What you need to do - Filter the items below down to the lines that contain the word "width", and copy each matching line in full.

[Rows showing where targets appear]
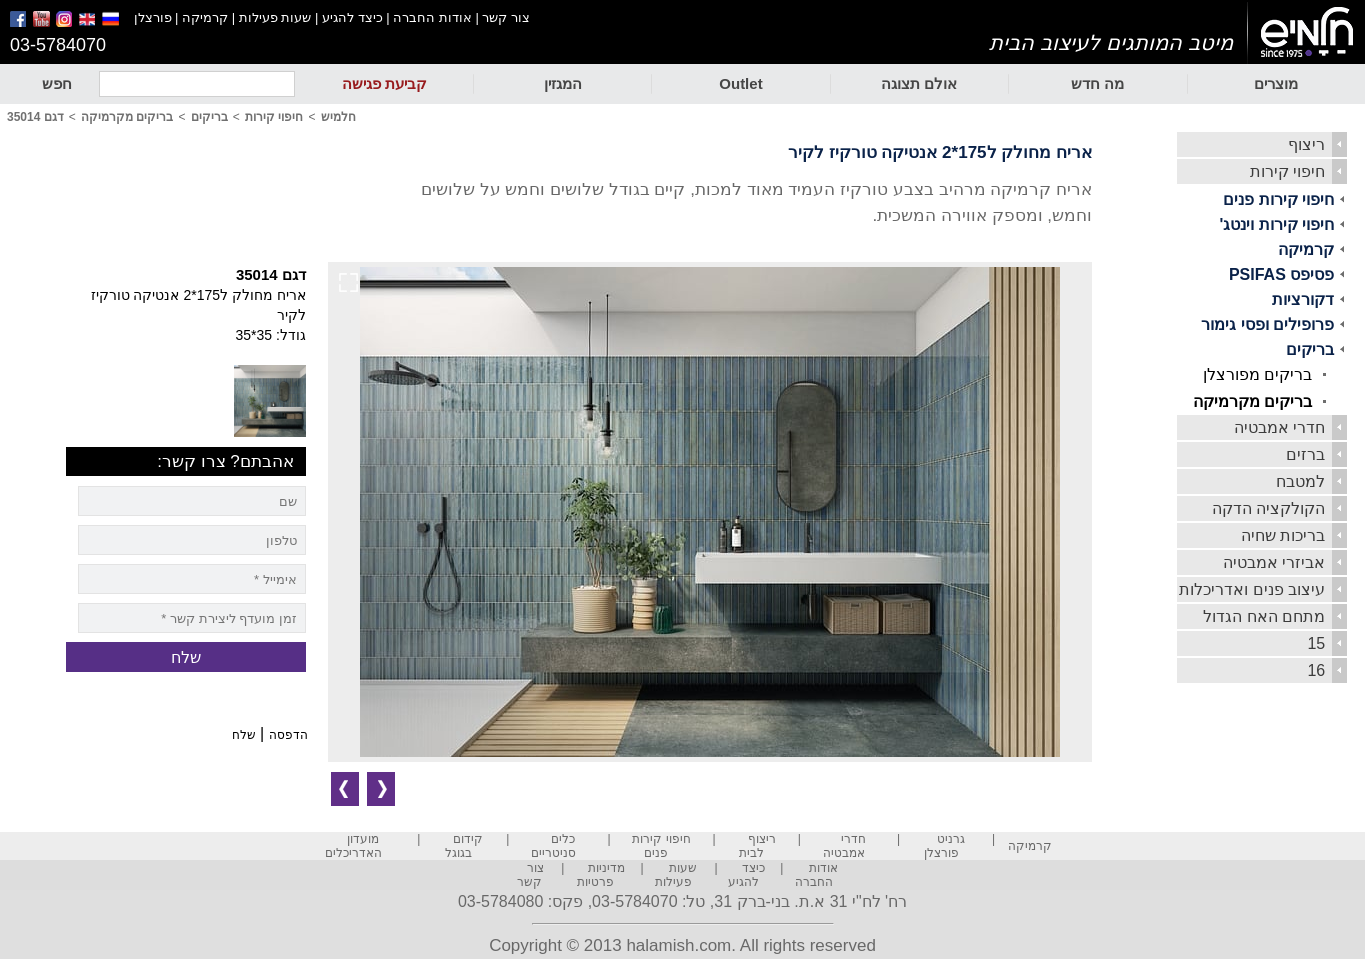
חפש (57, 83)
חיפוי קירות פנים (1278, 199)
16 (1316, 670)
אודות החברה (432, 17)
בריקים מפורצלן (1257, 374)
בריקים (1310, 349)
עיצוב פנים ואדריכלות (1252, 589)
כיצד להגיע (352, 17)
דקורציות (1303, 299)
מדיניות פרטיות (601, 875)
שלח (244, 735)
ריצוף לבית (757, 846)
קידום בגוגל (464, 846)
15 (1316, 643)
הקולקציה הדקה (1268, 508)
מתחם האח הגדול (1264, 616)
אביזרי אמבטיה (1274, 562)
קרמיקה (205, 17)
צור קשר (506, 17)
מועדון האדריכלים (353, 846)
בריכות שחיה (1283, 535)
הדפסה (288, 735)
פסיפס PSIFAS (1281, 274)
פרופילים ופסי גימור (1267, 324)
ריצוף (1306, 144)
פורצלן (153, 17)
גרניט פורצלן (945, 846)
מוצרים (1276, 83)
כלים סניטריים (553, 846)
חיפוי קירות (1287, 171)
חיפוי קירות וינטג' (1277, 224)
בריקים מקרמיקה (1252, 401)
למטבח (1300, 481)
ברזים (1305, 454)
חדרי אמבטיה (1279, 427)
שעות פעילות (275, 17)
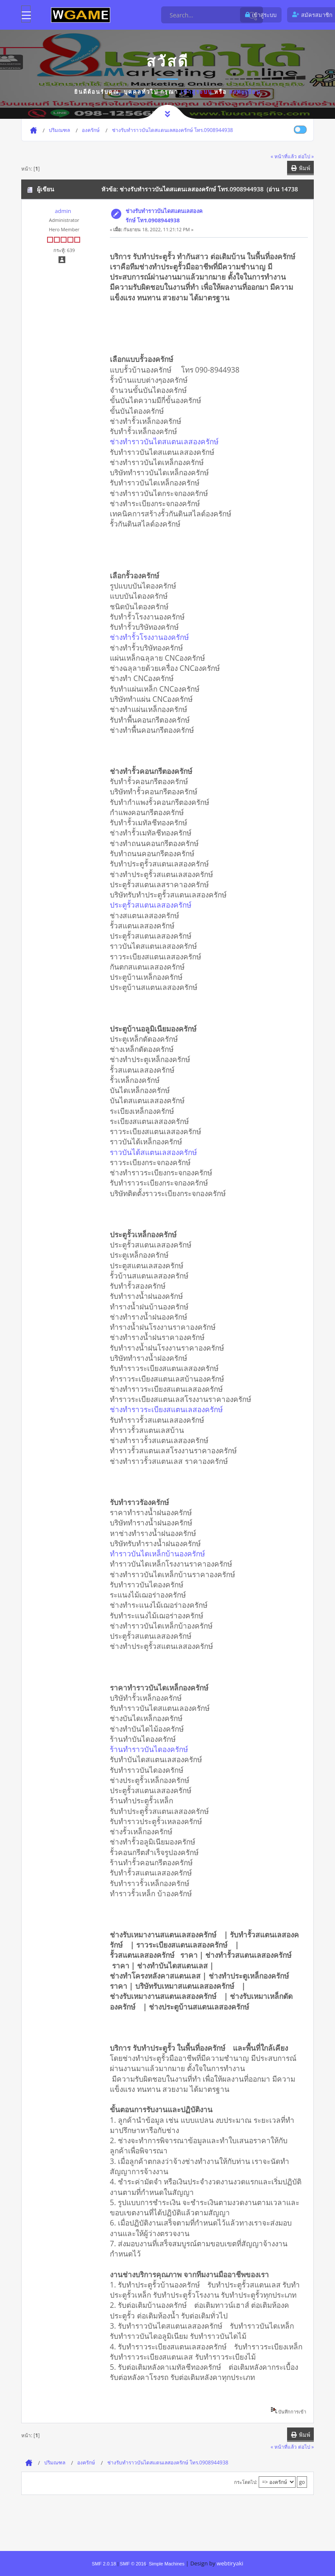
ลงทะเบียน (245, 91)
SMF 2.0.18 (104, 2563)
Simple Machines (166, 2563)
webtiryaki (230, 2563)
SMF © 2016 (133, 2563)
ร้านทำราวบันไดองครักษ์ (152, 1749)
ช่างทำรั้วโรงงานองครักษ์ (152, 637)
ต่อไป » (306, 156)
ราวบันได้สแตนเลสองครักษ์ (156, 1152)
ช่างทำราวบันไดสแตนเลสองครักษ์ (167, 441)
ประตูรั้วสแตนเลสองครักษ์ (153, 905)
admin (63, 211)
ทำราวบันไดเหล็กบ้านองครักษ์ (160, 1553)
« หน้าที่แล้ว (284, 156)
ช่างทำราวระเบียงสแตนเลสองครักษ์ (169, 1409)
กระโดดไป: (245, 2482)
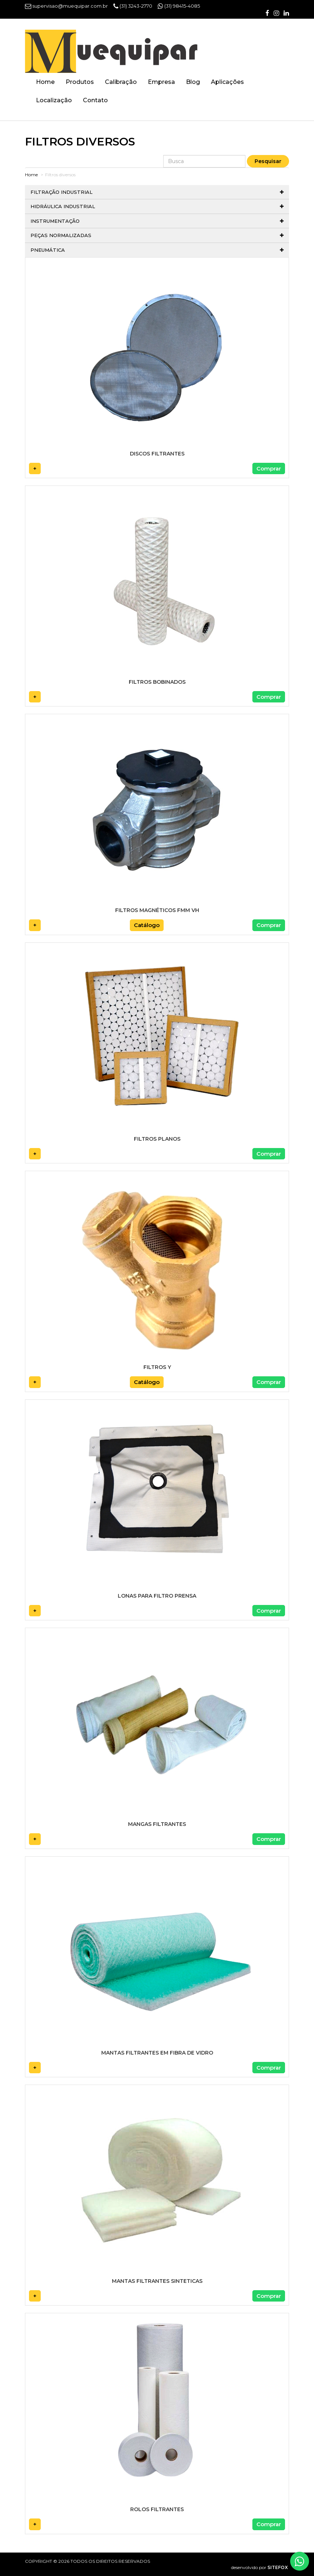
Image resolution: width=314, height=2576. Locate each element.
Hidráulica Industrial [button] (157, 206)
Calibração (121, 81)
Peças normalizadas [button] (157, 235)
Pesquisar (268, 161)
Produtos (80, 81)
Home (45, 81)
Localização (54, 100)
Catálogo (147, 925)
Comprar (268, 468)
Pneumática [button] (157, 250)
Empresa (161, 81)
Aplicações (227, 81)
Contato (95, 100)
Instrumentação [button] (157, 221)
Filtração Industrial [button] (157, 192)
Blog (193, 81)
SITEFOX (277, 2567)
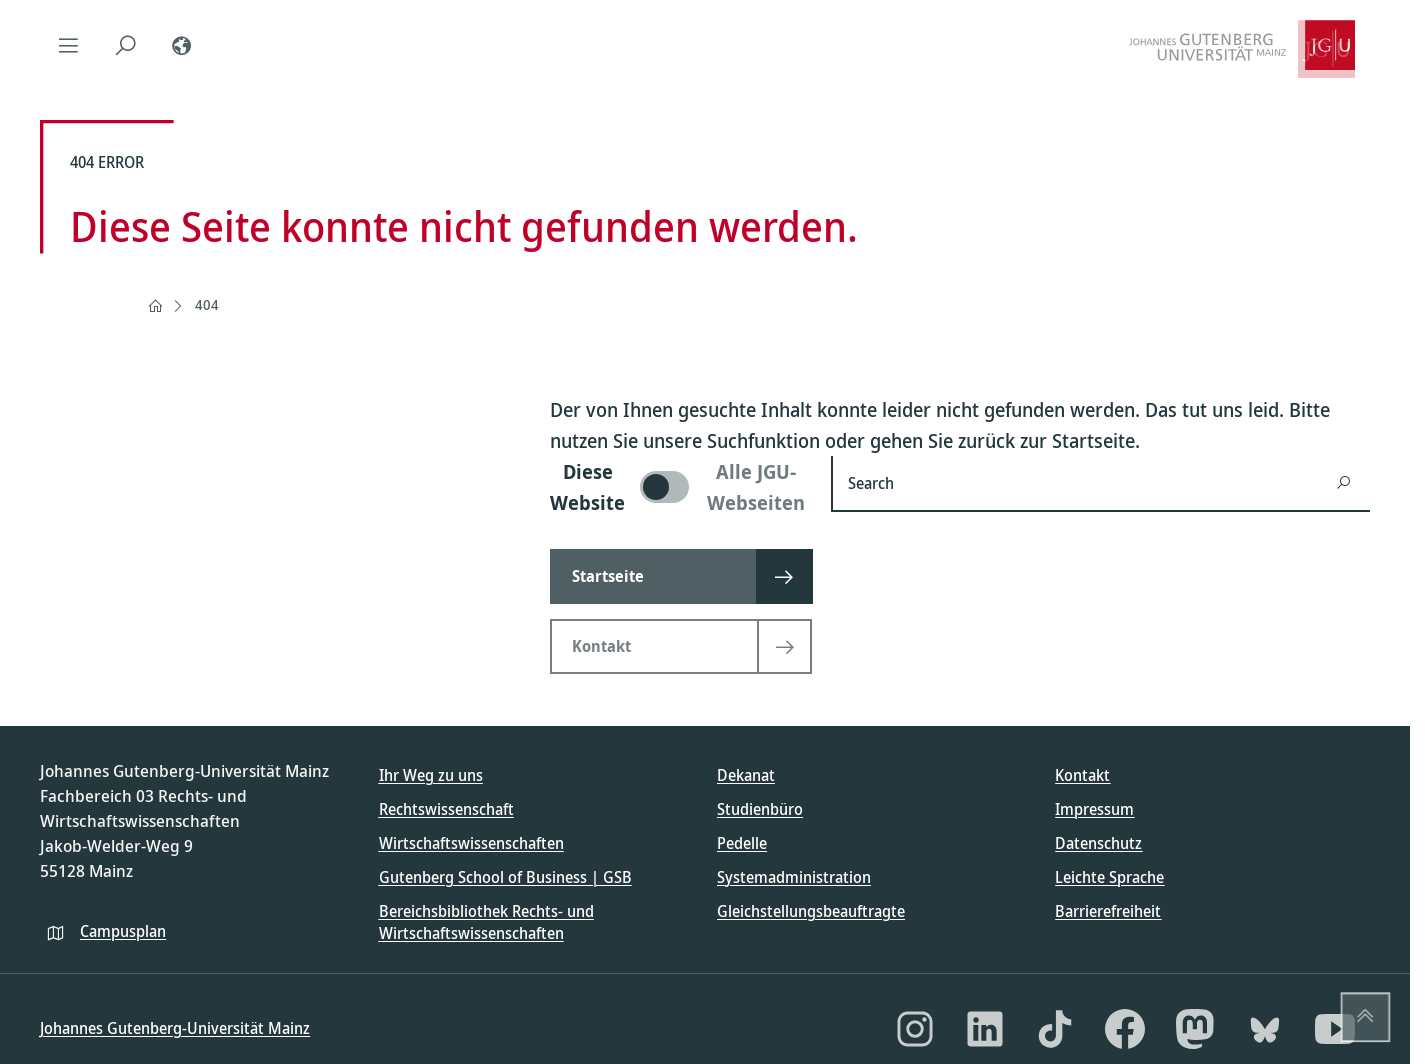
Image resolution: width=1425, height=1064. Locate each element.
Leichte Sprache (1109, 877)
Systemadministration (794, 877)
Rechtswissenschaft (446, 809)
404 (207, 304)
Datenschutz (1098, 843)
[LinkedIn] (985, 1029)
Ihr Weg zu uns (431, 775)
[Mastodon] (1195, 1029)
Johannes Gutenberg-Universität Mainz (175, 1028)
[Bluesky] (1265, 1029)
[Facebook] (1125, 1029)
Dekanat (746, 775)
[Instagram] (915, 1029)
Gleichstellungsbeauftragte (811, 911)
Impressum (1094, 809)
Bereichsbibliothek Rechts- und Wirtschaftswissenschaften (486, 922)
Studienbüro (760, 809)
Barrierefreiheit (1108, 911)
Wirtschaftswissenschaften (471, 843)
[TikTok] (1055, 1029)
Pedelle (742, 843)
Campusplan (123, 931)
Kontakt (1082, 775)
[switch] (678, 487)
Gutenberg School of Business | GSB (505, 877)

Exercise result -
Image resolution: width=314, height=2576. Locate each element.
Image resolution: width=1425, height=1064. Locate each element.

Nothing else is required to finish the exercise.